• About this exercise:
Return every record below exactly as given.

• Records excerpted from a collection:
>>>>

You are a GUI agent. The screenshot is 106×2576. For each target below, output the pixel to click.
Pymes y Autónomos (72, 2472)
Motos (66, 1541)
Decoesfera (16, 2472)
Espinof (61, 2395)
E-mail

<<<<

• Written response:
You are a GUI agent. The screenshot is 106×2576. For each target below, output the pixel to click.
Pymes y Autónomos (72, 2472)
Motos (66, 1541)
Decoesfera (16, 2472)
Espinof (61, 2395)
E-mail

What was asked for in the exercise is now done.